Somehow Thanksgiving, our holiday of gratitude, has morphed into a gluttonous melee of over-indulgence and excess. If there is ever a time to practice coping with urges, resisting temptations, and moderate indulging, it is amidst the relentless onslaught of food and drink offerings that we are bombarded with throughout the celebratory festivities of November’s fourth Thursday.

The P.I.G., or Problem of Instant Gratification, is a hallmark of the feverish consumer culture that abounds today. As if the multitudinous dishes of the Thanksgiving meal weren’t enough, now we have trample-happy shopping sprees to add to the frenzied fervor of our most indulgent holiday. One-click buying, drive-through “dining,” over-night shipping, instant gifting, as the Willy-Wonka song astutely foreshadowed, we all “want it now.”

The problem with the P.I.G. is that immediate gratification often has greater influence on us than healthier, delayed rewards. Repeating the pattern of instant gratification reinforces the P.I.G., and every time we give into an urge or get what we want now, the P.I.G. grows. Defeating the P.I.G. starts with stopping.

If we don’t give in to urges, they become less intense and occur less frequently. Some call the process of defeating the P.I.G. the Principle of Benign Deprivation. With a cornucopia of indulgences before us this Thanksgiving, we can select a few to intentionally deprive ourselves of in order to shrink the P.I.G.
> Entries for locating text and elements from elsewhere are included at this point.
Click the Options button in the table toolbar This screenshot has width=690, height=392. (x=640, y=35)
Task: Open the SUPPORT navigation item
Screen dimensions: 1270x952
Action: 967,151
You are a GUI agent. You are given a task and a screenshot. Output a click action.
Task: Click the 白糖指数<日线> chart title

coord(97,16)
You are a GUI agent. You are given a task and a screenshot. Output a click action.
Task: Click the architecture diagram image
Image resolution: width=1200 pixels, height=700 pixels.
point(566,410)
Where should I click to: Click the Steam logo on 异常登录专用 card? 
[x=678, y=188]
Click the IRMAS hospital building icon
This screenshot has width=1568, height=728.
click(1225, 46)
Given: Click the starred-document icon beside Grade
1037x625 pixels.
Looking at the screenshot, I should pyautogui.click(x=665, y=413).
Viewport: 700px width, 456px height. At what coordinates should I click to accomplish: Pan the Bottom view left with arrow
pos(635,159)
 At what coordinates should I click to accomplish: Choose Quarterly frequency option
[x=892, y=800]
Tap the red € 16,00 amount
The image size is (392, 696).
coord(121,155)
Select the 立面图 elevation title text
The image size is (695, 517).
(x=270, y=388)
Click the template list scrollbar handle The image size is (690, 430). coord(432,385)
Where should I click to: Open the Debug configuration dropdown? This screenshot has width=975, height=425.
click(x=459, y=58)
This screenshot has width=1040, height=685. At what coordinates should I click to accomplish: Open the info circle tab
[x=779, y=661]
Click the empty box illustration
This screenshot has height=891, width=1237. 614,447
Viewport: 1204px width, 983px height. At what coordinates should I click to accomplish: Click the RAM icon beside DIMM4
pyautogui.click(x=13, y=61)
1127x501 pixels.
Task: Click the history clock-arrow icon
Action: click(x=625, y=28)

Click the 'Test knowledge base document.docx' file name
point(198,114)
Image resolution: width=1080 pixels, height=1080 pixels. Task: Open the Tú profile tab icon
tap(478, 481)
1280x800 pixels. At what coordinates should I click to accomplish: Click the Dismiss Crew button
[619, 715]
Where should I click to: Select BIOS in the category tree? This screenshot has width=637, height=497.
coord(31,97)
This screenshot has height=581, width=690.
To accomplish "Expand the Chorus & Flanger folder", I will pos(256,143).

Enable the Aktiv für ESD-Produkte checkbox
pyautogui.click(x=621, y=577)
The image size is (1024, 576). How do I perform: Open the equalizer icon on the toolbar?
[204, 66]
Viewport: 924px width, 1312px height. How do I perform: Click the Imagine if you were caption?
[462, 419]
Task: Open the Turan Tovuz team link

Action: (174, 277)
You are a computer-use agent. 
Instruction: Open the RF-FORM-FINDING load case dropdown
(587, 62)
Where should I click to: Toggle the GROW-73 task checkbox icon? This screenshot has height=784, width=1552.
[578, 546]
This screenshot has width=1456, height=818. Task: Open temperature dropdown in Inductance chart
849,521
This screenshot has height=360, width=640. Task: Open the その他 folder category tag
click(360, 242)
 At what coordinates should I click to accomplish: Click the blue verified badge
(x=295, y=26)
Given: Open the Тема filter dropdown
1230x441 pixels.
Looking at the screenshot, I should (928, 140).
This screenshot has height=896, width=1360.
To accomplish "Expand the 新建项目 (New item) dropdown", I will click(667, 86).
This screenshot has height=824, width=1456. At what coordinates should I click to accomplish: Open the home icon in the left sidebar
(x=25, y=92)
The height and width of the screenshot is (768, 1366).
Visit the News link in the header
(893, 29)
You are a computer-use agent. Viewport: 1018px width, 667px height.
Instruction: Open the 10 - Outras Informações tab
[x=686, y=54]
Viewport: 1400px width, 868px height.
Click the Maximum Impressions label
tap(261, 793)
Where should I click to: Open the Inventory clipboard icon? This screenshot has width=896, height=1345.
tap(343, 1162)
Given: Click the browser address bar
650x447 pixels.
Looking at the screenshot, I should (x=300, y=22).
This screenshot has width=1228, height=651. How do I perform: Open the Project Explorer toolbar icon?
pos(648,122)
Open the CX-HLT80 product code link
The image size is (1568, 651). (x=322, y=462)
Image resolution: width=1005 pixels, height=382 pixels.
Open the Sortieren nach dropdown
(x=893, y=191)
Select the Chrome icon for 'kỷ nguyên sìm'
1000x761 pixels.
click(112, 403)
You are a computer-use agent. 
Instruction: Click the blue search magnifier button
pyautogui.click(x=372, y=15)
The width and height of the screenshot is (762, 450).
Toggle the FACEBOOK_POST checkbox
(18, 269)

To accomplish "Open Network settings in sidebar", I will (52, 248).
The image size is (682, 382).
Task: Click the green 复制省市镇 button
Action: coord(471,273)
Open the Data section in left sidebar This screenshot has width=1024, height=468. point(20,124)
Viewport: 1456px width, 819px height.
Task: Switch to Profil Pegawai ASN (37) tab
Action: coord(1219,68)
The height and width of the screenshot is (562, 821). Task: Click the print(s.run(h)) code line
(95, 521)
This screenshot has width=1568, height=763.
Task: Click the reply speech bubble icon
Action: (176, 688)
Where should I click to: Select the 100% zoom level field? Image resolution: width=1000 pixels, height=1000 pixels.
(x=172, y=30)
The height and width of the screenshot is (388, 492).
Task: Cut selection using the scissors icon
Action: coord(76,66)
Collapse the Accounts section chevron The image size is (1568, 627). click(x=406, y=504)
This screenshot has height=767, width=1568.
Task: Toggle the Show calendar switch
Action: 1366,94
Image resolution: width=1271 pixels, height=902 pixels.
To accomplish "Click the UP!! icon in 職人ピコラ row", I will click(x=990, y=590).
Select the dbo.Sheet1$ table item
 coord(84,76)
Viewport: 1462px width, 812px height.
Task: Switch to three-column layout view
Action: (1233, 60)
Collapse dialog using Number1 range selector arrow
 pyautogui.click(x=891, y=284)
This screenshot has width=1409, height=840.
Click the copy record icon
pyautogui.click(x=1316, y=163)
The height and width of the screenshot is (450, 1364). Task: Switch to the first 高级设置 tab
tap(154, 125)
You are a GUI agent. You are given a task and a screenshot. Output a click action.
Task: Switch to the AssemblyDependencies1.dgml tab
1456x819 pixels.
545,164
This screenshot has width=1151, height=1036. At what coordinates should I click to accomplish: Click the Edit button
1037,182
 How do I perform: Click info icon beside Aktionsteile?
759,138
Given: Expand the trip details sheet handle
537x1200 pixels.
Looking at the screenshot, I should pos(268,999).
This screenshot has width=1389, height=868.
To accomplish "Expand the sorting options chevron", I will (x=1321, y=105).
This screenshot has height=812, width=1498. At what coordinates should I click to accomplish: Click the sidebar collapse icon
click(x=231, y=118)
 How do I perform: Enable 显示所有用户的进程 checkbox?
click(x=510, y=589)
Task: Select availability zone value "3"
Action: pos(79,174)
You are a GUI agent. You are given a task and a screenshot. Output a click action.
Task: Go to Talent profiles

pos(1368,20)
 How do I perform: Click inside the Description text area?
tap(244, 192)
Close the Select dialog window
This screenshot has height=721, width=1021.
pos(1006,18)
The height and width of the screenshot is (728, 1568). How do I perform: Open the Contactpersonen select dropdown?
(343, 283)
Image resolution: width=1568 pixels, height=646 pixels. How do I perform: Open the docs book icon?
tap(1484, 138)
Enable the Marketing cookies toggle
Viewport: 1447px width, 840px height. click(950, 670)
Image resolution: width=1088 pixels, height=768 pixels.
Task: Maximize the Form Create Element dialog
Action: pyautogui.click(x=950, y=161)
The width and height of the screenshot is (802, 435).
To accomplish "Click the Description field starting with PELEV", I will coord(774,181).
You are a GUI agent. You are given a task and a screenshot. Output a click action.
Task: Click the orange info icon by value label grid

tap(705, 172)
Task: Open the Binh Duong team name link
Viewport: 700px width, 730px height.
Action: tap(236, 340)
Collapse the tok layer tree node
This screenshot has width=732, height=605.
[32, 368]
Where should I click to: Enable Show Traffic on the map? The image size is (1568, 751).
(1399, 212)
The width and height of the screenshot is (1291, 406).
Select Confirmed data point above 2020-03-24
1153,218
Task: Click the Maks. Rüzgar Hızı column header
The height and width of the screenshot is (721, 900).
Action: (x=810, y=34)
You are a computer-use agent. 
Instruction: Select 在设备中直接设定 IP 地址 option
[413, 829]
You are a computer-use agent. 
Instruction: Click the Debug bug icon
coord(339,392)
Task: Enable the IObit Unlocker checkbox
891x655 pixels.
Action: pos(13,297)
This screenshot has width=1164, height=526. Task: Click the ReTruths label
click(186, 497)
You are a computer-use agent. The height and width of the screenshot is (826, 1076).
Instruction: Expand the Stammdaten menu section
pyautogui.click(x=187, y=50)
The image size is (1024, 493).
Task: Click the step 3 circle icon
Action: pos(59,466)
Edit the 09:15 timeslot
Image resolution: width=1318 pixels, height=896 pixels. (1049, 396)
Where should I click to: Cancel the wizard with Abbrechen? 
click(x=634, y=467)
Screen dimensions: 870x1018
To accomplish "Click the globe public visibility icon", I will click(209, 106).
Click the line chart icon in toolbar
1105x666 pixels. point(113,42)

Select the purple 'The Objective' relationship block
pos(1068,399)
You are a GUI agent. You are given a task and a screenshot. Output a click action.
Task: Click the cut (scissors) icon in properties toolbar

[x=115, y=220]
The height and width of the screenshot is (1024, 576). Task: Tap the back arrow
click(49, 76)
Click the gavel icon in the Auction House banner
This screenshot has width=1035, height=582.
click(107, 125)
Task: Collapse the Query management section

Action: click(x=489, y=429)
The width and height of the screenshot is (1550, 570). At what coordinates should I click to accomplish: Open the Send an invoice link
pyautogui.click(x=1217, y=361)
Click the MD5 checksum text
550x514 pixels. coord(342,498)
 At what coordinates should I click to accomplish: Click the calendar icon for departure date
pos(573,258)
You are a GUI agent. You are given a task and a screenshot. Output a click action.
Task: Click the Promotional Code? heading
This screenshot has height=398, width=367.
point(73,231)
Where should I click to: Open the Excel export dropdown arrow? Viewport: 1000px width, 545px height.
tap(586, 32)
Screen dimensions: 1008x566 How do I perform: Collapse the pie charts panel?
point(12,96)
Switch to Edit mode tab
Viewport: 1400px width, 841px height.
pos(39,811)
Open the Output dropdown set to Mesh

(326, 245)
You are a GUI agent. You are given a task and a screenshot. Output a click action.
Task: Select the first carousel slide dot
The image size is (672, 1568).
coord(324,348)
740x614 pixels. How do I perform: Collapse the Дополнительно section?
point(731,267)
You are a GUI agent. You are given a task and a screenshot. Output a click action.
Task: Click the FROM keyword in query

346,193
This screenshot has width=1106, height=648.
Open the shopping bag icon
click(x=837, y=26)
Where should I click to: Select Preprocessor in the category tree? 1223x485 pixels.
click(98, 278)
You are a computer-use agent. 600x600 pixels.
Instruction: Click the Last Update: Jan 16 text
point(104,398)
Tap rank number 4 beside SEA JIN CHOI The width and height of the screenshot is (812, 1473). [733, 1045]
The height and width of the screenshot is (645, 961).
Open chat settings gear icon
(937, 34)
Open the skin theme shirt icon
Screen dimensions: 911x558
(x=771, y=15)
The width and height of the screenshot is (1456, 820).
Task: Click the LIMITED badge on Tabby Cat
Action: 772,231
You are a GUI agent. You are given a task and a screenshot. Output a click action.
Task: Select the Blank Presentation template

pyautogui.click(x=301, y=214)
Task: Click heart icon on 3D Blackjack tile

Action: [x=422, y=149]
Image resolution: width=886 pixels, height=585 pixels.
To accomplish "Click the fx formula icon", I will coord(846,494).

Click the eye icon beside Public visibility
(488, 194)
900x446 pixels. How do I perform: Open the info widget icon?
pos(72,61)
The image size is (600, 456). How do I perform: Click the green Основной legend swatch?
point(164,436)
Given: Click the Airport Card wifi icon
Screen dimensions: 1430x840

While intentionally resisting urges shrinks the P.I.G., the sheer abundance of Thanksgiving also serves as a tangible reminder of all that we have in our lives. Thanksgiving offers us a moment to pause and appreciate the incredible fortunes in life, which are concretely symbolized by the turkey, ham, mashed potatoes, cranberry sauce, stuffing, fresh rolls, casserole, pumpkin pie, and anything else we have the opportunity to enjoy. Using the Thanksgiving meal as a catalyst for cultivating a deep sense of gratitude and reverence may even make interactions with that particularly difficult loved one a little more enjoyable.